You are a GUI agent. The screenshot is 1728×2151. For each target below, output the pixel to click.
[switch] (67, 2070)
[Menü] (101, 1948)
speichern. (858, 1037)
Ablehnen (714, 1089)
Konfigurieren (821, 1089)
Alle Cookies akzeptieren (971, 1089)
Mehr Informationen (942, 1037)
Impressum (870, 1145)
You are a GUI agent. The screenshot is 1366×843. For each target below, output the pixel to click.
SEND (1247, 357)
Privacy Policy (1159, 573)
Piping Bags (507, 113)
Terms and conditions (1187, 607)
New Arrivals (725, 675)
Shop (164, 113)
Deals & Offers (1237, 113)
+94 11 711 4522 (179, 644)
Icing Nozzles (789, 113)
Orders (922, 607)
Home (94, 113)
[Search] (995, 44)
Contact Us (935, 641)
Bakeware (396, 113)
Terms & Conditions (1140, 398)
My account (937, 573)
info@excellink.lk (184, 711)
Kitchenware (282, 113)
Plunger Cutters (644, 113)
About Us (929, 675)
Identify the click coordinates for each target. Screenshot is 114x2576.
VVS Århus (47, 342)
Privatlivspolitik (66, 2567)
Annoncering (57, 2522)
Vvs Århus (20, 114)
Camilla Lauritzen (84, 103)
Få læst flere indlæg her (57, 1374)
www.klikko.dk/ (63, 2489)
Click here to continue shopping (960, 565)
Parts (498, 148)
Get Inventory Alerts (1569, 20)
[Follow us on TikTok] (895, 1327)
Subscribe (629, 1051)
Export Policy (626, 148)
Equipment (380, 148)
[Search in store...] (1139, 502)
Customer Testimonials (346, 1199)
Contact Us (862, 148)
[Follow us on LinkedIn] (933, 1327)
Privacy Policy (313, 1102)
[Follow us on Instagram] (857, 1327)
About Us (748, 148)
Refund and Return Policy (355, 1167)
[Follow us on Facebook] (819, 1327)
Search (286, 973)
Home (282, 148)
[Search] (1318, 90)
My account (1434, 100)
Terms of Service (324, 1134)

• [TO DO]
Taking care to miss no line, set down the whole listing above exactly.

• [SOLVED PROBLEM]
You are a GUI agent. The screenshot is 1728×2151. For each target below, output the pixel to click.
[switch] (67, 2070)
[Menü] (101, 1948)
speichern. (858, 1037)
Ablehnen (714, 1089)
Konfigurieren (821, 1089)
Alle Cookies akzeptieren (971, 1089)
Mehr Informationen (942, 1037)
Impressum (870, 1145)
You are a GUI agent. The screenshot is 1366×843. For each target below, output the pixel to click.
SEND (1247, 357)
Privacy Policy (1159, 573)
Piping Bags (507, 113)
Terms and conditions (1187, 607)
New Arrivals (725, 675)
Shop (164, 113)
Deals & Offers (1237, 113)
+94 11 711 4522 (179, 644)
Icing Nozzles (789, 113)
Orders (922, 607)
Home (94, 113)
[Search] (995, 44)
Contact Us (935, 641)
Bakeware (396, 113)
Terms & Conditions (1140, 398)
My account (937, 573)
info@excellink.lk (184, 711)
Kitchenware (282, 113)
Plunger Cutters (644, 113)
About Us (929, 675)
Identify the click coordinates for each target. Screenshot is 114x2576.
VVS Århus (47, 342)
Privatlivspolitik (66, 2567)
Annoncering (57, 2522)
Vvs Århus (20, 114)
Camilla Lauritzen (84, 103)
Få læst flere indlæg her (57, 1374)
www.klikko.dk/ (63, 2489)
Click here to continue shopping (960, 565)
Parts (498, 148)
Get Inventory Alerts (1569, 20)
[Follow us on TikTok] (895, 1327)
Subscribe (629, 1051)
Export Policy (626, 148)
Equipment (380, 148)
[Search in store...] (1139, 502)
Customer Testimonials (346, 1199)
Contact Us (862, 148)
[Follow us on LinkedIn] (933, 1327)
Privacy Policy (313, 1102)
[Follow us on Instagram] (857, 1327)
About Us (748, 148)
Refund and Return Policy (355, 1167)
[Follow us on Facebook] (819, 1327)
Search (286, 973)
Home (282, 148)
[Search] (1318, 90)
My account (1434, 100)
Terms of Service (324, 1134)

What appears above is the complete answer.